Accurate demographics of atheism are difficult to obtain since conceptions of atheism vary across different cultures and languages from being an active concept to being unimportant or not developed. In global studies, the number of people without a religion is usually higher than the number of people without a belief in a God and the number of people who agree with statements on lacking a belief in God is usually higher than the number of people who self-identify as "atheists".
According to sociologist Phil Zuckerman, broad estimates of those who have an absence of belief in a God range from 500 to 750 million people worldwide. Other estimates state that there are 200 million to 240 million self-identified atheists worldwide, with China and Russia being major contributors to those figures. According to sociologists Ariela Keysar and Juhem Navarro-Rivera's review of numerous global studies on atheism, there are 450 to 500 million positive atheists and agnostics worldwide (7% of the world's population), with China having the most atheists in the world (200 million convinced atheists).
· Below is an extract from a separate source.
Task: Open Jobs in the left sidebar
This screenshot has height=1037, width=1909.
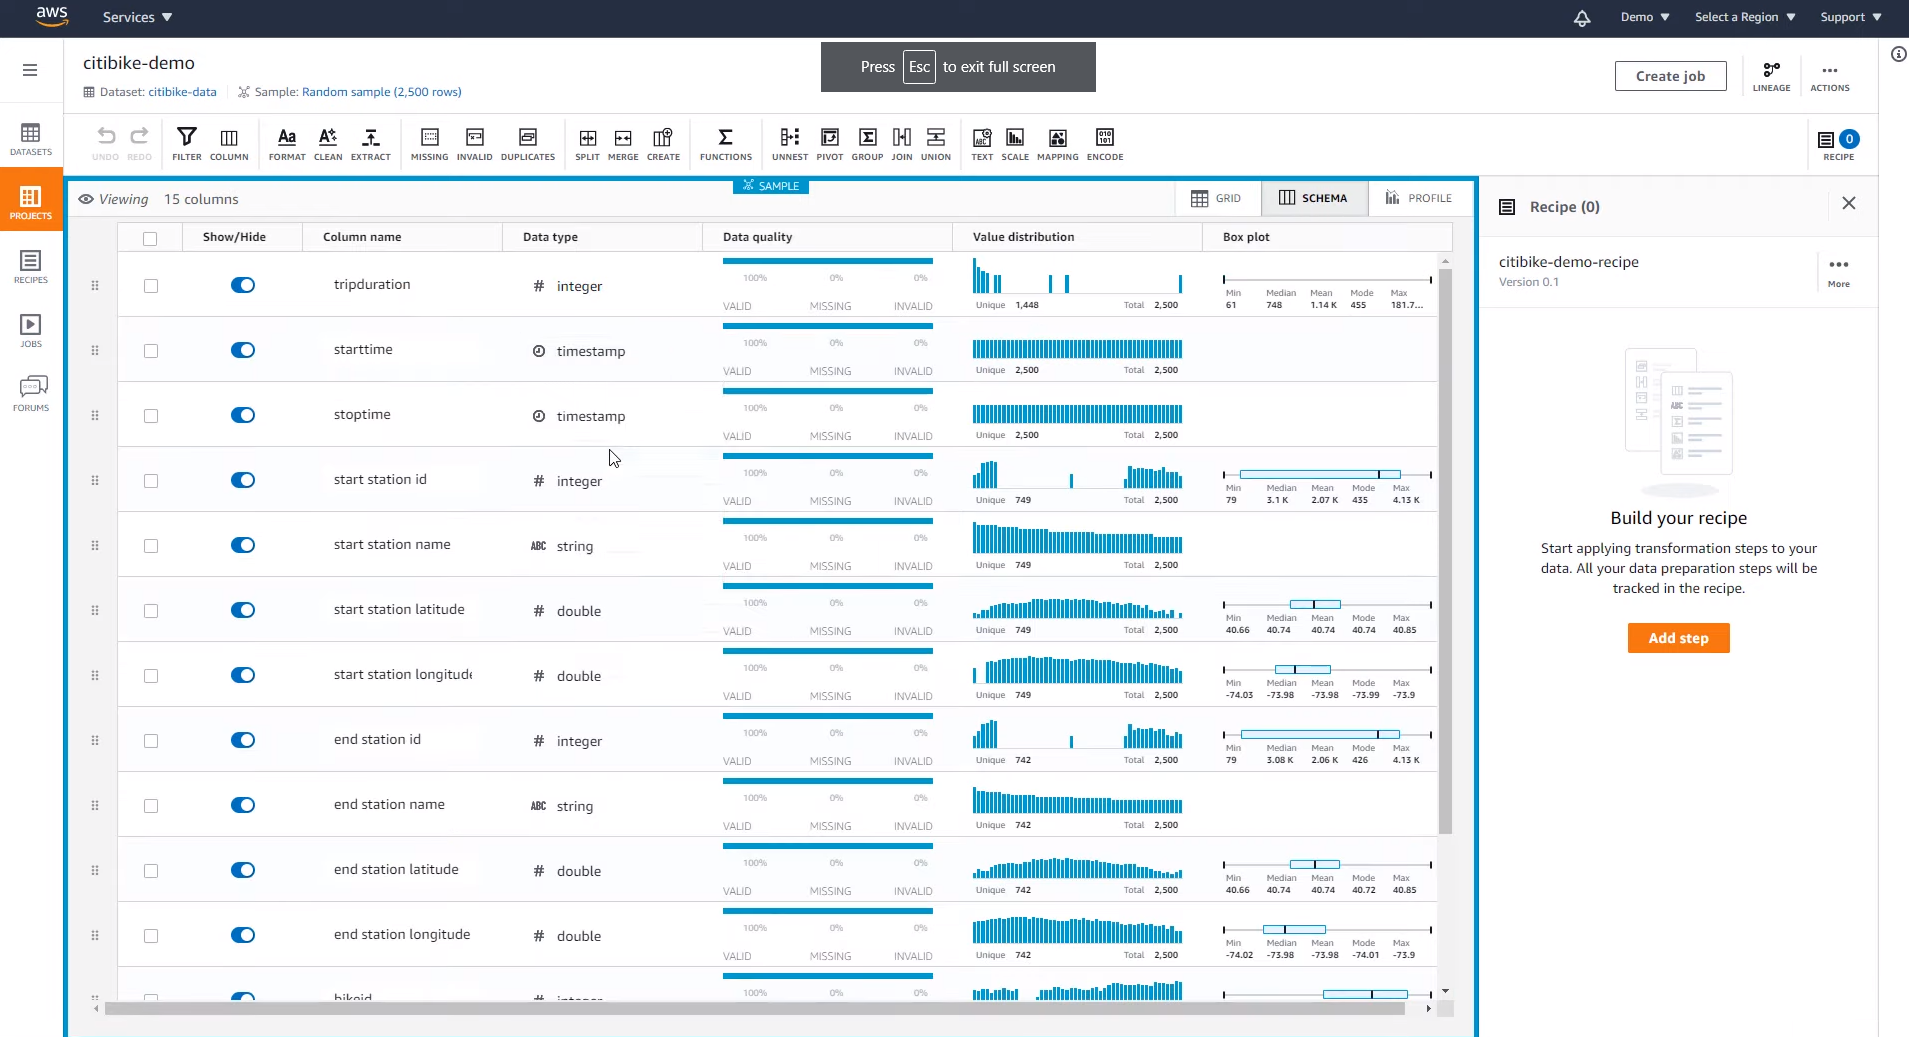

Of the global atheist and non-religious population, 76% reside in Asia and the Pacific, while the remainder reside in Europe (12%), North America (5%), Latin America and the Caribbean (4%), sub-Saharan Africa (2%) and the Middle East and North Africa (less than 1%). The prevalence of atheism in Africa and South America typically falls below 10%. According to the Pew Research Center's 2012 global study of 230 countries and territories, 16% of the world's population is not affiliated with a religion, while 84% are affiliated. Furthermore, the global study noted that many of the unaffiliated, which include atheists and agnostics, still have various religious beliefs and practices.
Historical records of atheist philosophy span several millennia. Atheistic schools are found in early Indian thought and have existed from the times of the historical Vedic religion. Western atheism has its roots in pre-Socratic Greek philosophy, but did not emerge as a distinct world-view until the late Enlightenment.
Discrepancies exist among sources as to how atheist and religious demographics are changing. Social scientific assessment of the extent of "atheism" in various populations is problematic because in most of the world outside of Europe and East Asia many populations for the most part are believers in either a monotheistic or polytheistic system. However, questions to assess non-belief often take the form of any negation of the prevailing belief rather than an assertion of positive atheism and these will then be accounted accurately to rising "atheism". According to the 2012 WIN/Gallup International Survey, the number of atheists is on the rise across the world, with religiosity generally declining. However, other global studies have indicated that global atheism may be in decline due to irreligious countries having the lowest birth rates in the world and religious countries having higher birth rates in general.